12 de junio 2019. Hay que ver la realidad con los ojos de
Dios. Audiencia del santo Padre Francisco. Queridos hermanos y hermanas,
¡buenos días! Comenzamos un itinerario catequético que seguirá el “viaje”: el
viaje del Evangelio narrado en el libro de los Hechos de los Apóstoles, porque
este libro nos muestra ciertamente el
viaje del Evangelio, como el Evangelio ha ido más allá, y más allá, y más allá.

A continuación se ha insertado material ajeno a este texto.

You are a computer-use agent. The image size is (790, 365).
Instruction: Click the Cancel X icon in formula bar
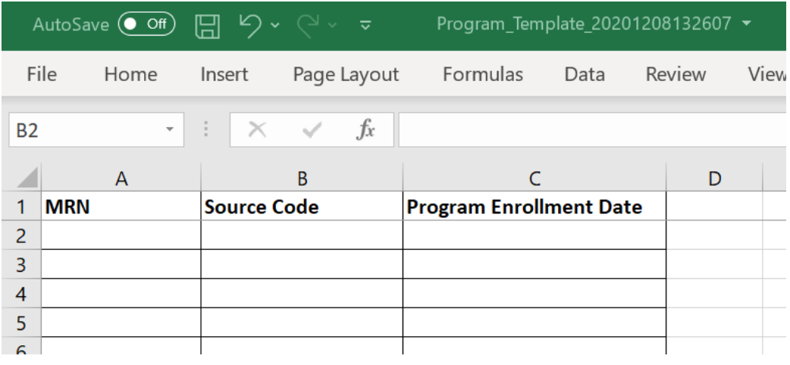(x=258, y=130)
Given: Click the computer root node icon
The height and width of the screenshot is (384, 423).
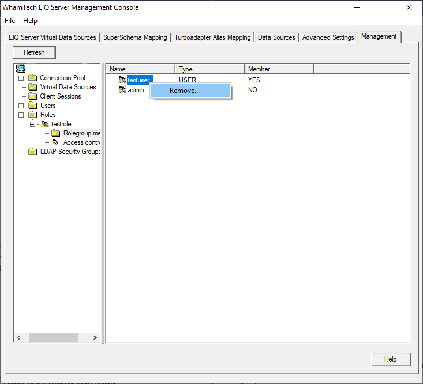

Todo comienza a partir de la resurrección de Cristo. Efectivamente, no es un
evento entre otros, sino la fuente de una nueva vida. Los discípulos lo saben y, obedientes al mandato de Jesús, permanecen
unidos, concordes y perseverantes en la oración. Se reúnen en torno a
María, la Madre, y se preparan para recibir la potencia de Dios no de manera
pasiva, sino consolidando la comunión entre ellos.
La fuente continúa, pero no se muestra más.